Dawson Margin Notes On Green
Chapter 7
The Structure Of Sentences
By Hans van de Koot
Relating The Chapter To The Lecture
The primary goal of the chapter, as far as the course goes, is to introduce the "rule governedness" of language to you. I want you to get a feel for the complex tokens thought to underlie language (i.e., the tree structures) as well as the rules that are used to manipulate these (in particular, MOVE, MERGE, and SPELL-OUT).
In my view, the later sections of the chapter are pretty hard to follow. I don't want you to spend a lot of time memorizing the details of the arguments etc -- just get as good a feel for the rule governed nature of language as possible. And marvel at the complexity that appears to be hidden underneath such a natural human act as speaking, hearing, or reading language.
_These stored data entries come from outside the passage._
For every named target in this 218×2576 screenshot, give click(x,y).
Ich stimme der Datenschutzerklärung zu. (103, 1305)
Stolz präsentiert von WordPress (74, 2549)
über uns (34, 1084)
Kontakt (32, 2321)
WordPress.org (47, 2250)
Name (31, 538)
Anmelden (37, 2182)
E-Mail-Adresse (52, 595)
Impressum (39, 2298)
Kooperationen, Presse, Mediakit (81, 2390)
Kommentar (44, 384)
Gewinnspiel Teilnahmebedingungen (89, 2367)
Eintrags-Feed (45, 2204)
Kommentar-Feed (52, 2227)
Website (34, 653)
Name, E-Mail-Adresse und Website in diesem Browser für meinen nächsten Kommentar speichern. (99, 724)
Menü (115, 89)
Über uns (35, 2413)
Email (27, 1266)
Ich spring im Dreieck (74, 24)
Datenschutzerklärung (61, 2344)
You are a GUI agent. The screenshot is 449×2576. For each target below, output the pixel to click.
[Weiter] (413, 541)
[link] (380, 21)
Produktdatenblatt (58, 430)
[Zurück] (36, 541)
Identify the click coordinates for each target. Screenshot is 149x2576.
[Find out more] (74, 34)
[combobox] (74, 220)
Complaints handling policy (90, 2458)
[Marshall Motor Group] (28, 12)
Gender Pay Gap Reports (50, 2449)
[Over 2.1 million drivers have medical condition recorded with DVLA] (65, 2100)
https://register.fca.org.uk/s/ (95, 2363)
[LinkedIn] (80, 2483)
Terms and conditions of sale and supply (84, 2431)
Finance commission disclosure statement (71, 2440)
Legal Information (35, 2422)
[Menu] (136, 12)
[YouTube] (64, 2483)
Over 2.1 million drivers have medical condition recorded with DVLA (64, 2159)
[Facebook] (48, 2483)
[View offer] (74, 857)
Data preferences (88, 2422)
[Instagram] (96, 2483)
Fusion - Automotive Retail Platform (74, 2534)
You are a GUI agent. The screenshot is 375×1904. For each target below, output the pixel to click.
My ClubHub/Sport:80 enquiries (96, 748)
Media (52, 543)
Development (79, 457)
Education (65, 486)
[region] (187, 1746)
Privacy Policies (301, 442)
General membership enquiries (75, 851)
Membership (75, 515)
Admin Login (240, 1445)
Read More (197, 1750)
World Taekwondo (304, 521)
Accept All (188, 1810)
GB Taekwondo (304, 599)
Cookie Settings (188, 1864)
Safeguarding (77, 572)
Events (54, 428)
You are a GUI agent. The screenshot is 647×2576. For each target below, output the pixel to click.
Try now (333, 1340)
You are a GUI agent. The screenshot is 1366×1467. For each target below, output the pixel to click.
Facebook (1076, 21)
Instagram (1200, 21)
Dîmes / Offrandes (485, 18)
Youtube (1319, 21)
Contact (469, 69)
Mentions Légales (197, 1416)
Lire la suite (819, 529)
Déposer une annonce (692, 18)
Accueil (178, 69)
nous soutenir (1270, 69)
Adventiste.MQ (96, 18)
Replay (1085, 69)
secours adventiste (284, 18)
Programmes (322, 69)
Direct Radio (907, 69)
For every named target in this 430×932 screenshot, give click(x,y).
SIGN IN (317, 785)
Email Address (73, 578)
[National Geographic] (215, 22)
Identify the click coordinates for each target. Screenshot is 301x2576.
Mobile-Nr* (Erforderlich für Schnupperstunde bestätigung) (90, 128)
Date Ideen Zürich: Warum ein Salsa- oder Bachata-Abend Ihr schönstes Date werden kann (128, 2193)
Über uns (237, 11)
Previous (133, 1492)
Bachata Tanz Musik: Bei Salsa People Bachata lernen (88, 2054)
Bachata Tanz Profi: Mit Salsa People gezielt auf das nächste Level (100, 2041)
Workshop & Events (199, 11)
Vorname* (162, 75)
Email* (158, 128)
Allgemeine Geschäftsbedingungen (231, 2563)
Finally, pay careful attention to the differences between language as illustrated in the lecture and language as illustrated in the chapter. In particular, the Wh-question rule developed in the lecture is based on a much older version of syntax, the transformational grammar notions from the 60s and 70s. The book is much more closely aligned to the modern minimalist program. One of the key differences between the two approaches is that there is currently much less of a reliance on a variety of transformational rules -- the minimalist program basically uses 1, "move". This is done so that the same transformational rules are present in all human languages. In the older version of syntactic theory, there were many more transformations, and they varied from language to language. A related key difference is the notion of the lexicon. In modern theory, lexical items carry a lot of the grammatical force -- for instance, in the theta-theory stuff outlined in the chapter. In a very real sense, in modern theories of syntax the assumption is that a great deal of structure is being imposed by the lexicon.
Margin Notes On The Chapter
Language is so easily mastered by us that it is hard to imagine that it is based on complex mental processes. E.g. the structural correctness of sentences, e.g. understanding their meaning -- it turns out that these rely on very complex things.
Some sentence meanings depend on knowledge of the world -- but some do not. "You do not need to consider your knowledge of the world to determine that the sentence women are male is false. It seems that such judgements depend on linguistic knowledge only." Focus of this chapter is on such linguistic knowledge -- i.e. this is a chapter about syntax.
"Every normal human being acquires a natural language and eventually produces and comprehends that language with astonishing ease and speed." What is acquired? A certain system of knowledge called a grammar. Chief focus of this chapter is on a Chomskyan view of syntax, generative grammar. Those who study generative grammar try to answer four fundamental questions:
To answer these questions, the tri-level approach is taken. The computational approach to specify a grammar will answer question 1. The algorithmic account of how grammar is used will answer #3. The implementational account of how the brain instantiates language will answer #4. (NB: The text claims that question 2 does not fit into the tri-level approach. I strongly disagree!!)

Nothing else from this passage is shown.